I stuck Princess on the table, too.
“Is it porn?” said Emma #3.
“No,” I said, beginning to get a faint idea of where this was all going. “It’s for teenage girls!”
“Do they like porn?” she asked.
“You do realize,” I began hesitantly, “and I did tell you on the phone, that manga is not just porn. It is kids’ stories, and adventures, and thrillers, romance and drama, science fiction and detective stories—” But she cut me off with an upraised hand.
“By the way,” she said, just as the light changed from happy green to ON-AIR red, “we’ve had to drop a few of the questions. It was kind of boring. Instead we’re going to talk about changes in Japanese porn legislation.”
And with that, I was in the line of fire, lured on-air to talk about the Japanese comics that I loved, and, once more, forced to become a spokesman for and defender of an entire nation’s erotica.
Not that I mind that so much. There have been some fascinating developments in Japanese legislation recently. The Japanese government has spectacularly bowed to American pressure over obscenity regulation. Japanese law infamously rates obscenity on the basis of harm — in other words, it has long argued that if a sexual act, however unpleasant, is shown in a drawn image, nobody is actually being harmed and so the image should not be kept from consenting adult readers. This position has increasingly come under fire, both from UNICEF and from pressure groups like Cyber Angels, who have argued that manga should be subject to the same restrictions as “real” images, since they could be used to “groom” susceptible children.
Remarkably, the Japanese government has been prepared to listen to this. Instead of telling the Americans to leave them alone, the Japanese Cabinet Office issued a Special Opinion Poll on Harmful Materials. They discovered that a surprising percentage of the Japanese population agreed that “harmful” manga images should be censored. 90.9 percent in fact, said that they thought Internet images should be regulated. 86.5 percent said that they thought child porn in manga should be regulated. Interestingly, however, a massive 72.7 percent admitted that they didn’t actually know enough about the materials under discussion to say for sure whether someone would be harmed, or how they would be harmed, or what was harmful.
This is a fascinating legal area. Obscene materials, like green politics, cross international borders in a wired world. They require international agreements, not local fixes. Despite complaints about the slowness of Japan’s response, its willingness to listen to American arguments on the subject has been unprecedented.
And what does this have to do with manga? Not a whole lot, particularly if it’s the only thing you get to bring up, and your time to talk about it has been slashed to less time than it takes to boil an egg. A runny one.
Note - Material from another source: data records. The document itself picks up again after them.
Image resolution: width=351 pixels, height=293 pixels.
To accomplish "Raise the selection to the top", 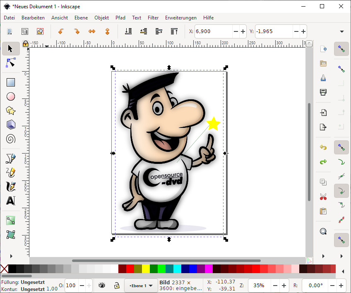I will [174, 31].
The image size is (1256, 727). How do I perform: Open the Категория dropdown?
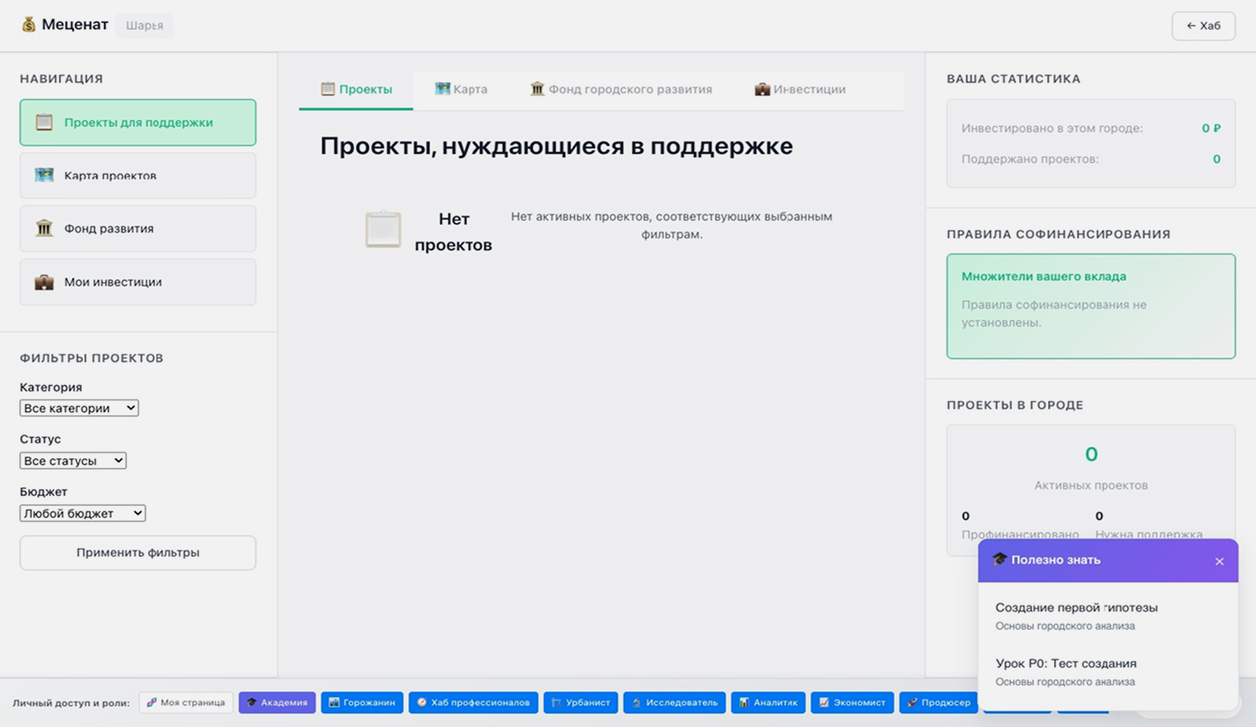[79, 408]
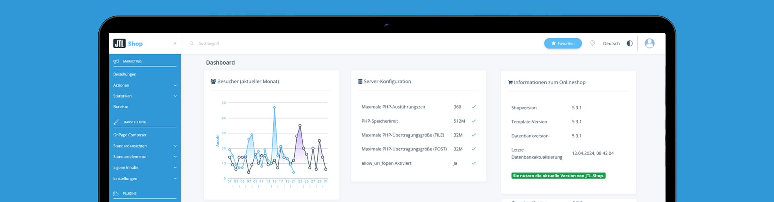This screenshot has height=202, width=774.
Task: Open OnPage Composer
Action: point(130,135)
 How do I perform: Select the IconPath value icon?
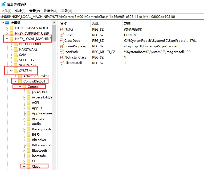[62, 52]
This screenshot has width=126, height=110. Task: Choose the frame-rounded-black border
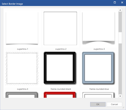60,68
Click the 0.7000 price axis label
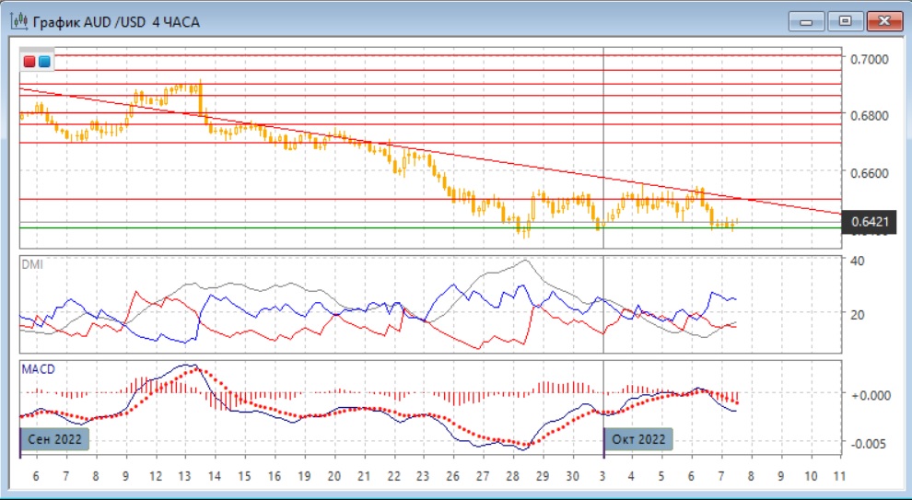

“Manga cover every conceivable genre,” I pleaded in vain. “So, of course there are erotic manga.” But that doesn’t mean that every discussion of Japanese comics should turn into one about pornography. And it’s ironic that Emma, Emma, and Emma’s desperate desire to be shocked should have caused them to discuss Japanese pornography on national radio, giving it far wider coverage than it ever had in the Adults Only section of a comic store.
But that’s what you get in the mainstream media. A promised fifteen-minute slot dwindles to five because someone has a dog that plays the bongos, and before you know where you are, you might as well not have bothered getting up early. It had cost me ten bucks to get into the studio that day. I was already wondering if I shouldn’t have just stayed in bed and used the money to buy cheese.
On my way out of the studio, Emma #1 realized I might be angry about my treatment. She finally tried to make conversation.
“Does my name mean anything in Japanese?” she asked.
“Yeah,” I said. “You’re the ruler of Hell.”